The issue is the following: In economics, one is interested in an underlying parameter of a complex equilibrium system (or, if you wish, a non-equilibrium complex system of multi-agentic behavior). This may be, for example, some pricing parameter for a given firm - say - how your sold units react to setting a price.
Economics faces two basic issues:
First, any predictive model (like a NN or simple regression) that takes price as an input, will not correctly estimate the sensitivity of revenue to price. It is actually usually the case, that the inference is reversed.
A model where price is input, and sold units or revenue is output (or vice-versa) will predict (you can check that using pretty much any dataset of prices and outputs) that higher prices lead to higher outputs, because that is the association in the data. Of course we know that in truth, prices and outputs are co-determined. They are simultaneous phenomena, and regressing one on the other is not sufficient to "causally identify" the correct effect.
This is independent of how sophisticated your model is otherwise. Fitting a better non-linear representation does not help.
The solution is of course to reduce down these "endogenous" phenomena to their basic ingredients. Say you have cost data, and some demand parameters. Then, using a regression model (or NN) to predict the vector of endogenous outcome variables will work, and roughly give you the right inference.
Then, as a firm, you are able to use these (more) exogenous predictive variables to find your correct pricing.

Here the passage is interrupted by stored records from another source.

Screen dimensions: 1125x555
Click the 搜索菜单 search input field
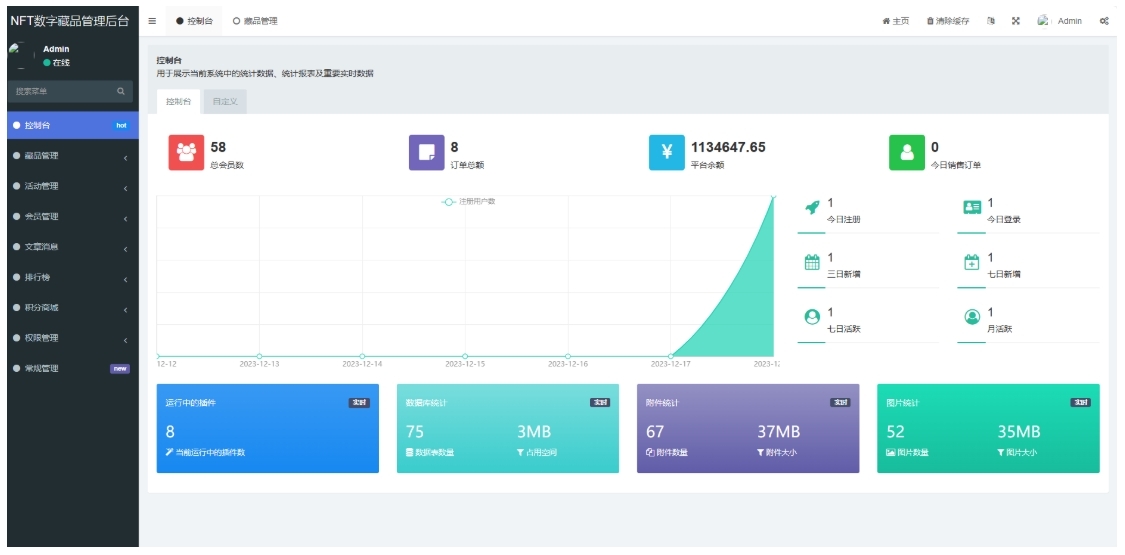tap(60, 92)
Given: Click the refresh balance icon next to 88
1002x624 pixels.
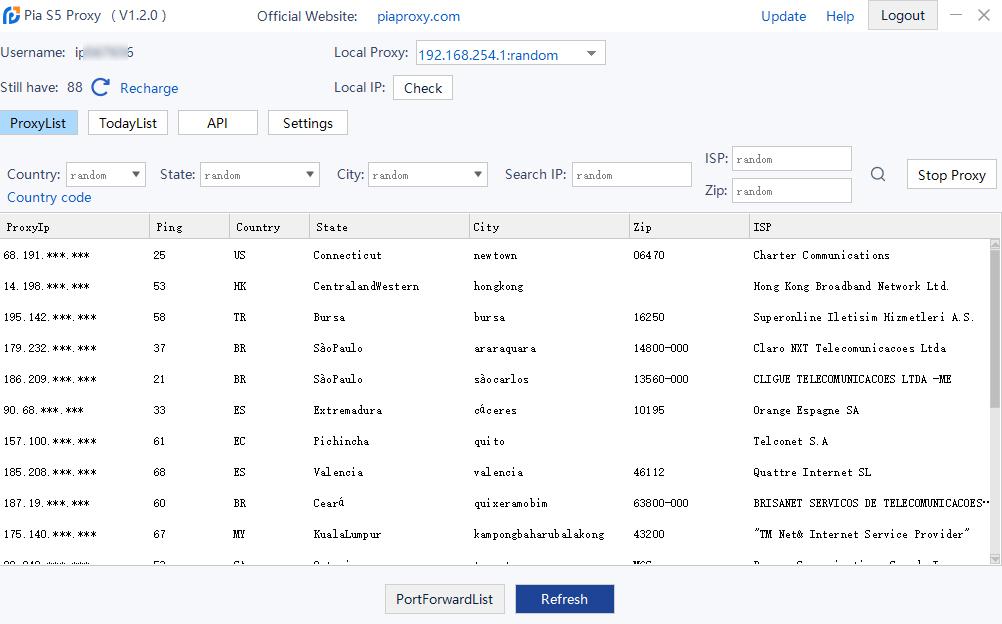Looking at the screenshot, I should (x=100, y=88).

This is not new, pops up everywhere in social science, is the basis of a gigantic literature called econometrics, and really has nothing to do with how you do the prediction.
The only thing that NN add are better predictions (better fitting) and the ability to deal with more data. As this inferential problem shows, using more (and more fine-grained) data is indeed crucial to predicting what a firm should do.

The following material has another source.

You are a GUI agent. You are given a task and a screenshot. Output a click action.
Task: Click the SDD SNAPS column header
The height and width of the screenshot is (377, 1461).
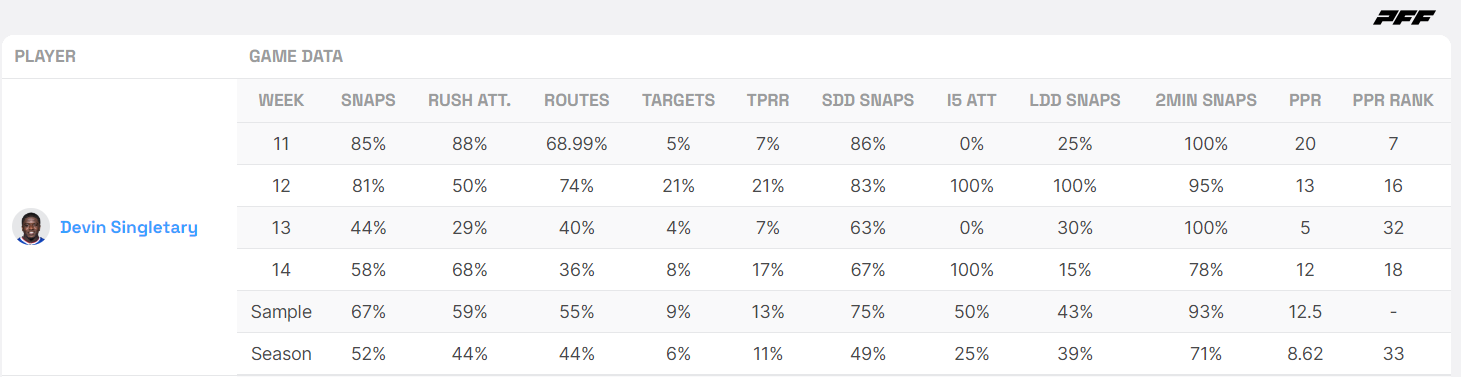868,100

BUT, it is crucial to understand and reason about the underlying causality FIRST, because otherwise even the most sophisticated statistical approach will simply give you wrong results.
Secondly, the counterfactual data for economic issues is usually very scarce. The approach taken by machine learning is problematic, not only because of potentially wrong inference, but also because two points in time may simply not be based on comparable data-generating processes.
In fact, this is exactly the blindness that led to people missing the financial crisis. Of course, with enough data, and long enough samples, one should expect to be become pretty good at predicting economic outcomes. But experience has shown that in economics, these data are simply too scarce. The unobserved variation between two quarters, two years, two countries, two firms (etc.) is simply very large and has fat tails. This leads to spontaneous breakdowns of such predicitive models.
Taking these two issues together, we see that better non-linear function approximation is not the solution to our problems. Instead, it is a methodological improvement that must be used in conjunction with what we have learned about causality.
Indeed the literature moves into a different direction. Good economic science nowadays means to identify effects via natural experiments and other exogenous shifts that can plausibly show causality.
Of course such experiments are more rare, and more difficult, the larger the scale becomes. Which is why Macroeconomics is arguably the "worst science" in economics, while things like auctions and microstructure of markets are actually surprisingly good science (nowadays).
Doors are wide open for ML techniques, but really only to the point that they are useful in operationalizing more and better data.
Anyone trying to understand economic phenomena needs to be keenly aware of how inference can be done, which requires an understanding (or an approach to) - that is, a theory - of the underlying mechanisms.